● **STATED TASK 1**
Answer these questions from the article on the Mikkelson hockey family:
(a) In what month and year did Bill Mikkelson play his first NHL game?
(b) Which NHL team does Meaghan's brother Brendan play for?
(c) Which team was Jim McFadden playing for when it won the Stanley Cup in 1950?
● **STATED TASK 2**
Please turn the paragraph of the article on the Mikkelson hockey family that begins "Her husband, Scott Reid" into a list that keeps its main facts.
● **STATED TASK 3**
Reproduce the stretch of the article on the Mikkelson hockey family from "SKILL & STYLE" through "today for subscriber­s.", swapping "star" for "standout".

● **EXTRACT PROVIDED**
Ottawa Citizen

SKILL & STYLE

Team Canada’s Meaghan Mikkelson, her dad, brother and husband have a lot of hockey lore to share

- JOANNE LAUCIUS

Canadian women’s hockey star Tessa Bonhomme graces the cover of Style magazine, inside today for subscriber­s.

PLUS: Teammate Meaghan Mikkelson on the power of family and hockey lore.

Years from now, when Meaghan Mikkelson reflects on her family’s hockey legacy, she’ ll think about the story her father Bill would pull out about his first game in the NHL.

It was November 1971 at Maple Leaf Gardens, and the game was broadcast all over Canada. Bill was a defenceman for the Los Angeles Kings.

“It was a dream come true for him,” says Meaghan. But that game turned into a nightmare when he misfired a pass and The Leafs’ Dave Keon scooped it up on a breakaway. Bill’s plusminus record, one of the worst in the NHL, was featured in Sports Illustrate­d last July.

“Now he laughs about it. We laugh about it, too,” says Meaghan, who will play for Canada at the world championsh­ips in Ottawa April 2-9. Of all the lessons she learned from her father, but the most important was never to have any regrets.

“No matter what you do, you should be able to say that you could not possibly have worked any harder,” she says.

“The advice that he gave us was priceless. It was great to have a dad like him to give us advice. There were times when I would have a rough game or a rough practice and he would pull out a story.”

The Mikkelsons have a lot of hockey lore to share.

Bill played four seasons in the NHL in the early ‘70s with the Kings, the New York Islanders and the Washington Capitals. Meaghan’s brother Brendan, 25, plays for the Tampa Bay Lightning.

Meaghan, 28, who also plays defence, played for the University of Wisconsin Badgers. She was part of a lineup that allowed only 0.94 goals per game, with 15 shutouts. She was a member of Team Canada from 2008 to the present, winning three silver medals and a gold as well as a gold medal in the 2010 Olympic Winter Games.

Her husband, Scott Reid, played hockey for 12 years, including stints with American League teams in Texas, New Mexico, Arizona, Wisconsin and Alaska, as well as a year in Scotland. The pair, who met at a hockey school in Edmonton, now live in Calgary, where Meaghan plays for Team Alberta of the Canadian Women’s Hockey League. Reid is now a goalie coach for the team.

But the family history goes back even farther than Bill’s years in the NHL. His uncle, Jim McFadden, played for the Detroit Red Wings when they won the Stanley Cup in 1950.

McFadden played in the NHL when Bill was a child, so he barely remembers it, aside from listening to a game on the radio and watching him play post-NHL playing in a pro hockey league.

“He gave me a stick after a game one time in Brandon. For my whole hockey career, I always taped the handle of my hockey stick exactly the same way as he did on that stick that he gave me,” says Bill, who doesn’t remember having any hockey conversati­ons with his uncle.

“Even so, he was probably the single biggest influence on my becoming a hockey player. Along with my own father who, like thousands of fathers, bought my hockey equipment and took me everywhere, all winter long, almost every day of the week, to just go skating or to play hockey.”

● **ITEMS**
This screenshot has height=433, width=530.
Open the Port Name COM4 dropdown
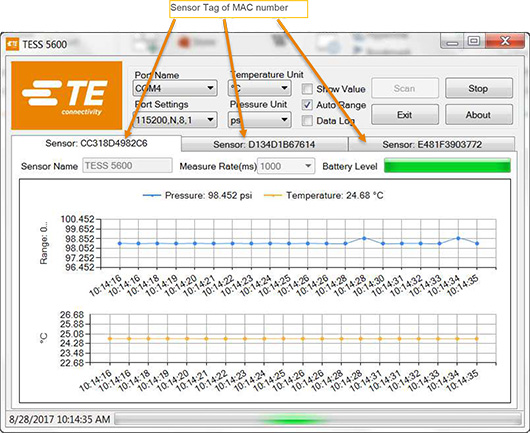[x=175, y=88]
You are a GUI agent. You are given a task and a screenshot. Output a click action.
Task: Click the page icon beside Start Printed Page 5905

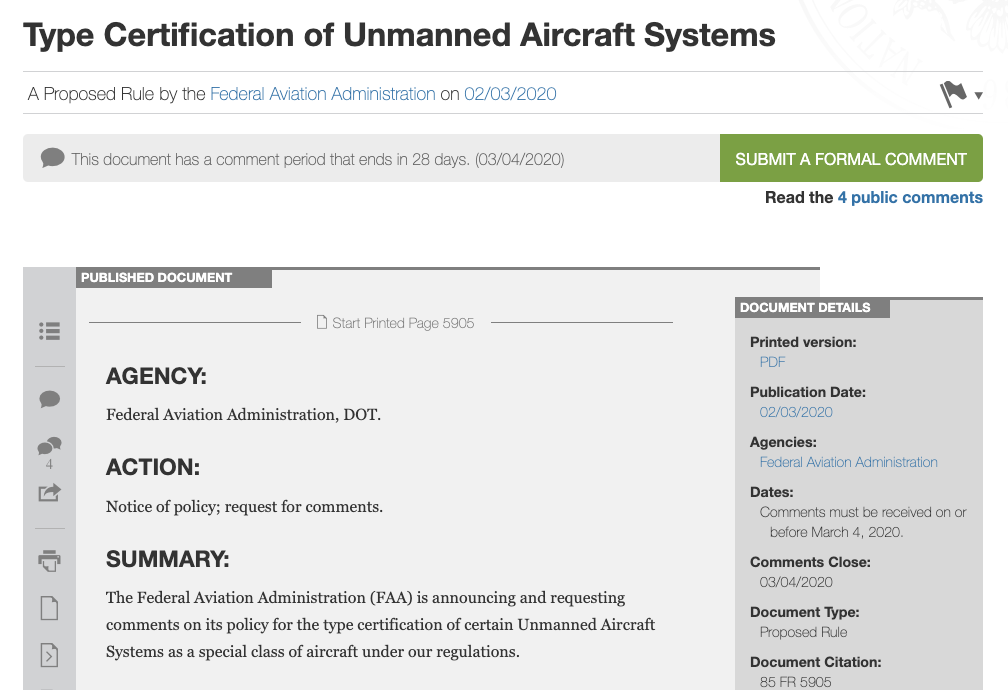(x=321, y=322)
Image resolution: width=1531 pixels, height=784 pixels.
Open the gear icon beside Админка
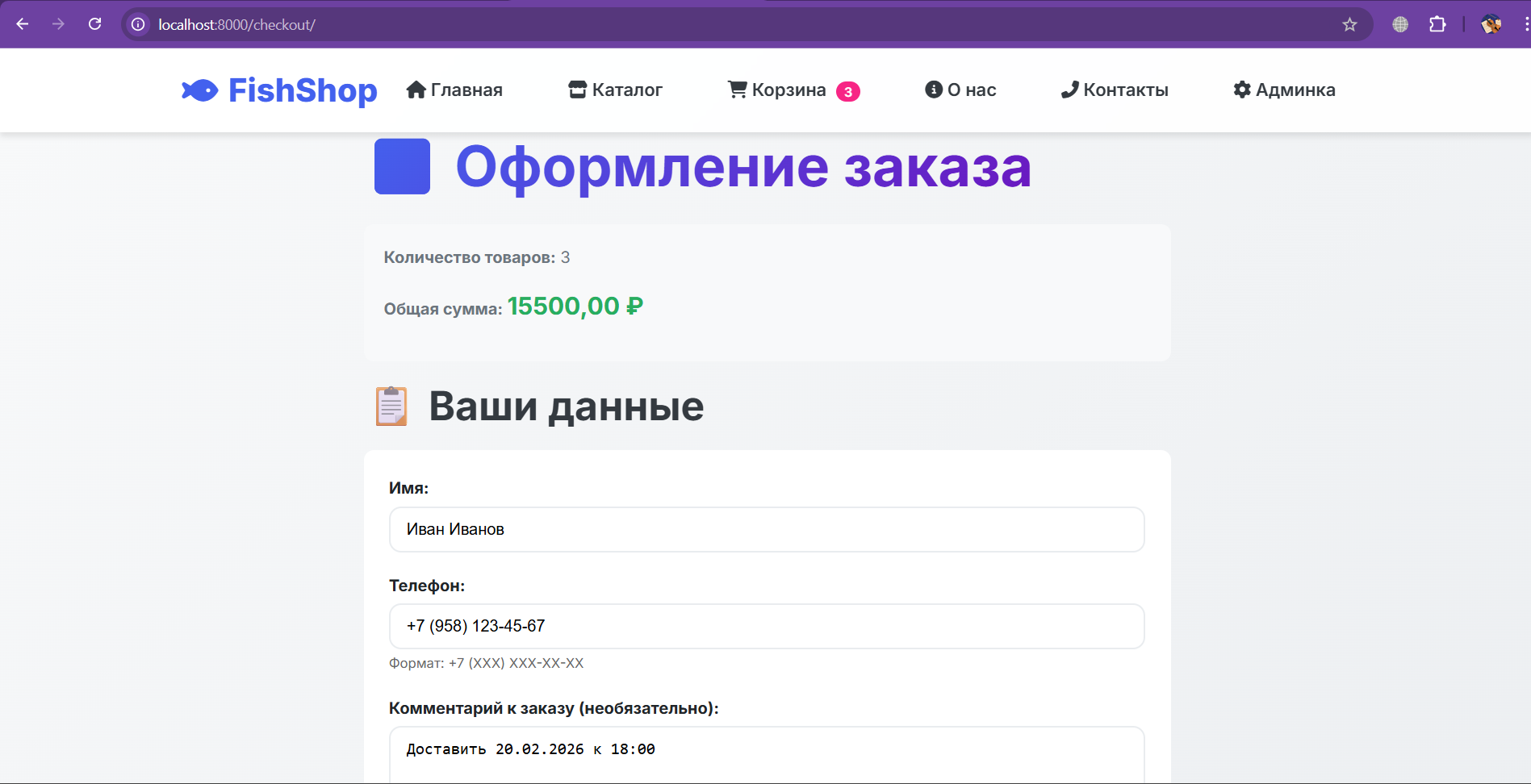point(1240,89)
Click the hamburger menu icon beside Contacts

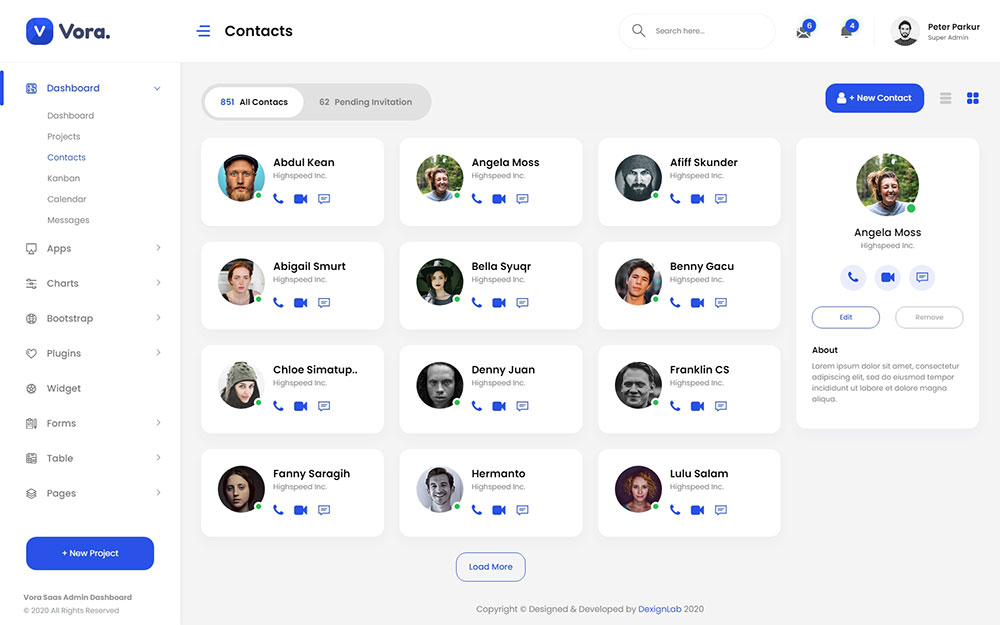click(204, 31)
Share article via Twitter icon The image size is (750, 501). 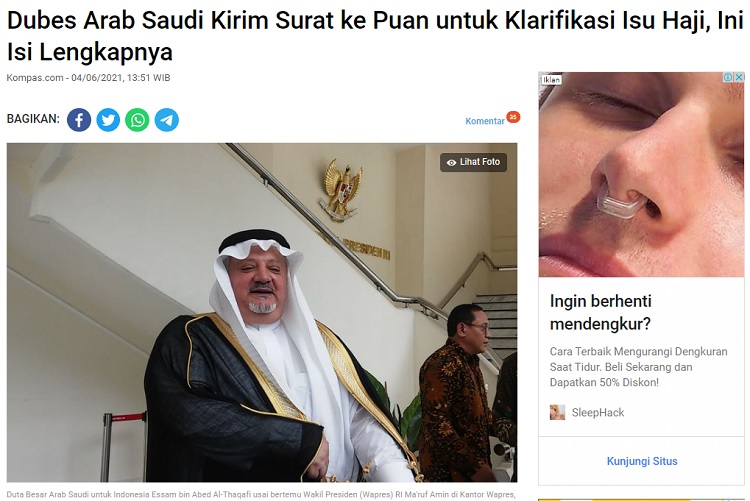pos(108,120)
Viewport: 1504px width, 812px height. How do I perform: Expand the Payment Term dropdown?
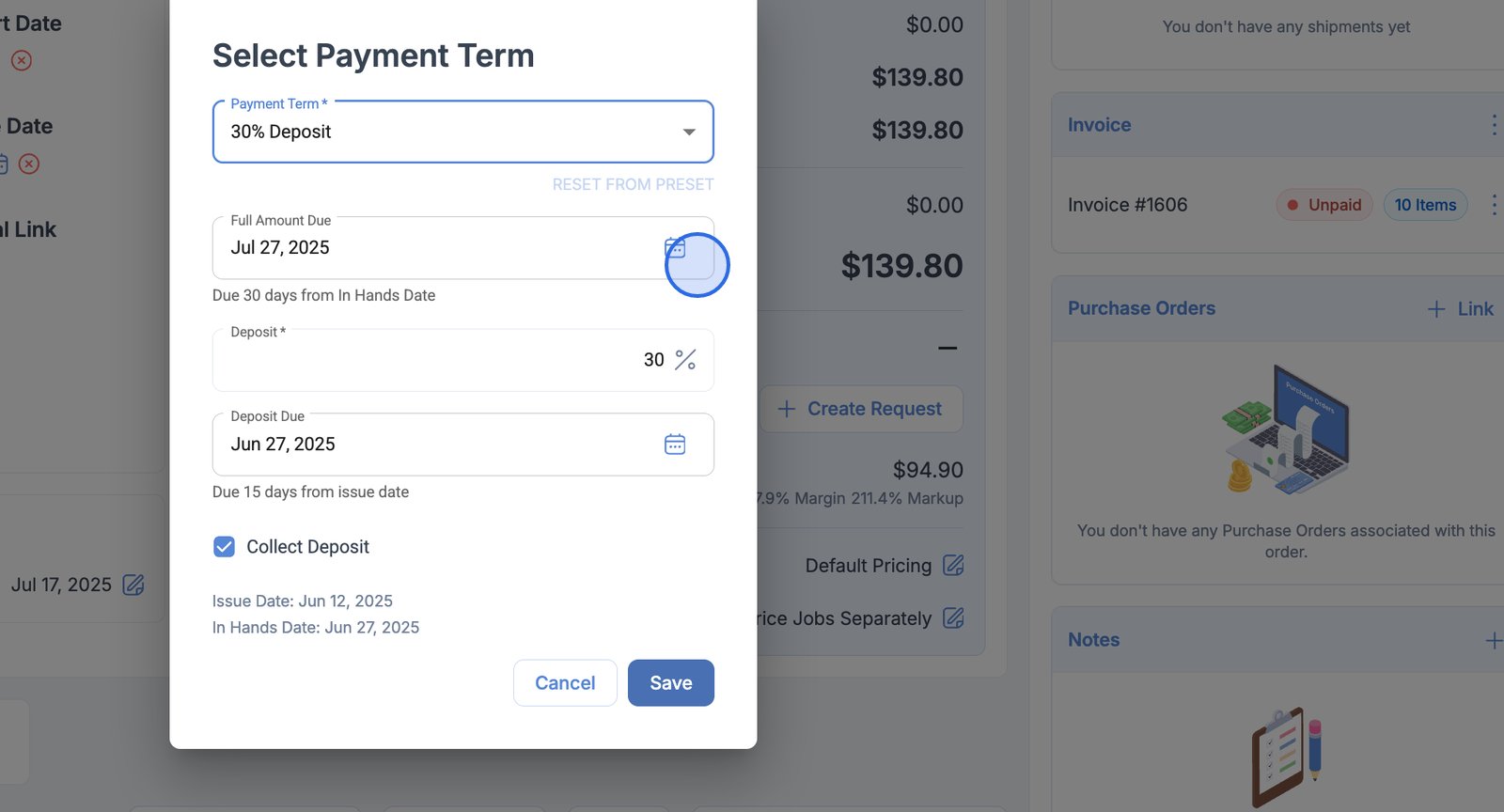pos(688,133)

● **COMPLETE OUTPUT 1**
(a) November 1971
(b) The Tampa Bay Lightning
(c) The Detroit Red Wings

● **COMPLETE OUTPUT 2**
- Scott Reid, Meaghan's husband, played hockey for 12 years.
- His career included stints with American League teams in Texas, New Mexico, Arizona, Wisconsin and Alaska, plus a year in Scotland.
- He and Meaghan met at a hockey school in Edmonton.
- They now live in Calgary.
- Meaghan plays for Team Alberta of the Canadian Women's Hockey League.
- Reid is now a goalie coach for that team.

● **COMPLETE OUTPUT 3**
SKILL & STYLE

Team Canada’s Meaghan Mikkelson, her dad, brother and husband have a lot of hockey lore to share

- JOANNE LAUCIUS

Canadian women’s hockey standout Tessa Bonhomme graces the cover of Style magazine, inside today for subscriber­s.